Nansen understood that publicity is everything as an explorer. He was keen to publish accounts of his ski tours in various newspapers before starting his planning for Greenland. Even in the chaotic six months leading up to his crossing, he found time to write an article about his plans for a children’s magazine. But all this was nothing to what came after his successful Greenland crossing. Nansen had reached the west coast just in time to send a message out on the last ship but was then cut off from the rest of the world for the duration of the winter. While he was learning from the Greenlanders, unknown to him, a Nansen fever broke out from New Zealand to America, but particularly in Norway. Products advertising with his name popped up all over the place. While this contributed to his popularity, he did not earn any money from this ongoing craze at first. However, after he was back, a public collection quickly covered his outstanding expedition debt of about 10,000 Kroner.

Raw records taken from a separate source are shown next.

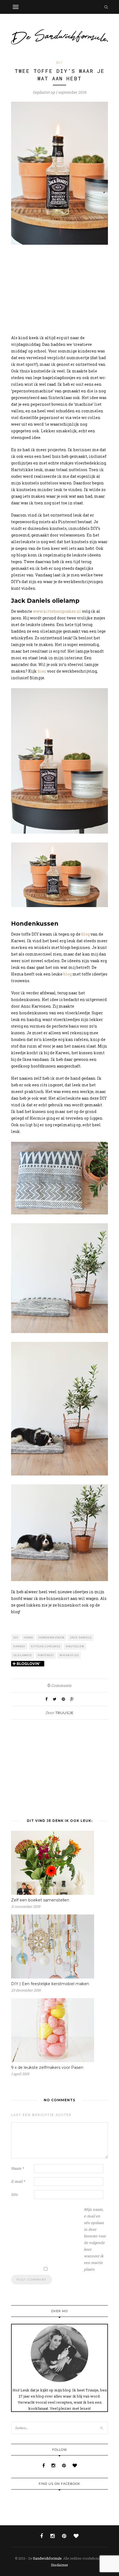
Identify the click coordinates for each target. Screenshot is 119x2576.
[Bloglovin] (75, 2465)
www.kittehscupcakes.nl (56, 611)
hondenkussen (51, 1637)
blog (85, 934)
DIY (59, 63)
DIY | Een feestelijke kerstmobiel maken (50, 1983)
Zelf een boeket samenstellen (40, 1900)
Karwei (19, 1646)
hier (42, 671)
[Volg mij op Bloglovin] (27, 1663)
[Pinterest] (64, 2465)
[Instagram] (53, 2465)
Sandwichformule (47, 2558)
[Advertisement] (59, 290)
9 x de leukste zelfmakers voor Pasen (47, 2067)
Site (14, 2194)
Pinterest (46, 1655)
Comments (59, 1685)
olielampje (22, 1655)
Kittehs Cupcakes (45, 1646)
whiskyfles (69, 1655)
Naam (17, 2168)
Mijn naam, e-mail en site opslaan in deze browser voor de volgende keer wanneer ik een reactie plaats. (95, 2239)
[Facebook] (44, 2465)
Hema (28, 1637)
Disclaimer (59, 2565)
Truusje (64, 1712)
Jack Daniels (81, 1637)
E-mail (18, 2181)
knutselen (75, 1646)
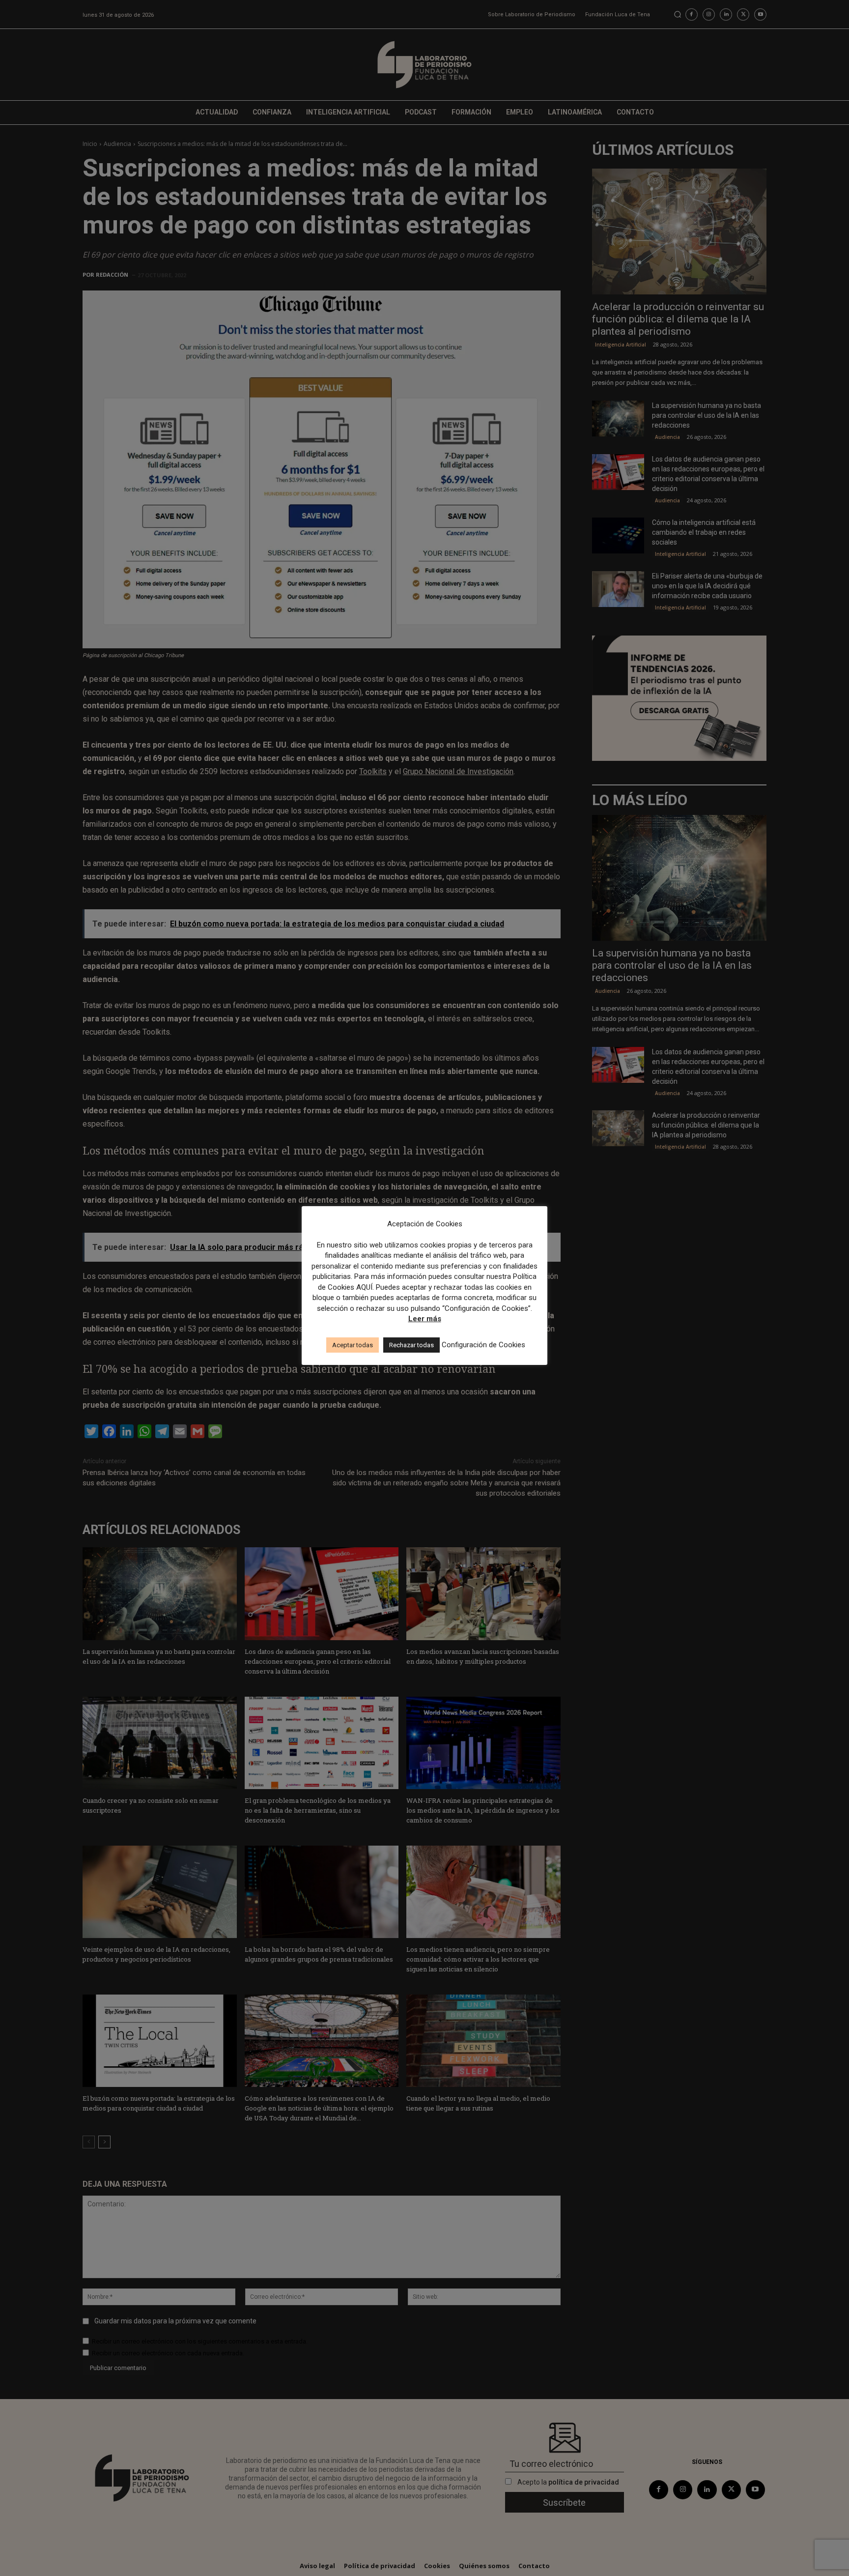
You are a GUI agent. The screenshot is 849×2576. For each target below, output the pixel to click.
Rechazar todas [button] (411, 1345)
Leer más (424, 1318)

After his crossing, geographic societies all over the world lined up to request presentations from Nansen. His employer, the University of Bergen, gave him an annual allowance of 3,000 Kroner and time off to write a book about his endeavour. In the years between Greenland and the Fram expedition, he earned his money with lectures in Norway, Germany and Britain, and by selling his book Paa ski over Grønland. En skildring af Den norske Grønlands-ekspedition, which was translated into many languages. Public speaking and authoring have remained a reliable source of income for explorers today. He also got attention from several companies he mentioned in his talks, whose brands he had used in the crossing. I am especially jealous of a sponsorship deal he got from from Cadbury Chocolate, receiving free cocoa and chocolate for his next adventures. Of course they were keen to use his image in advertisements in return.
He was also soon back at planning his next coup. The two remaining big Polar goals were the North Pole, and the South Pole and Nansen planned to be the first to both of them. He deemed the North Pole to be the bigger challenge, judging Antarctica to be very similar to Greenland, and thus just another ski tour. He was offered leadership for an Antarctic expedition but turned it down to focus on his own North Pole plans instead.
Reading the account of Nansen’s Greenland crossing, I can see him dealing with the same problems Polar explorers have today and using some of the same solutions. Fridtjof Nansen was a trailblazer in many ways, and I think he can rightfully be called the father of modern Polar exploration.
Most of this article is based on visits to the Fram Museum and the book Nansen by Roland Huntford.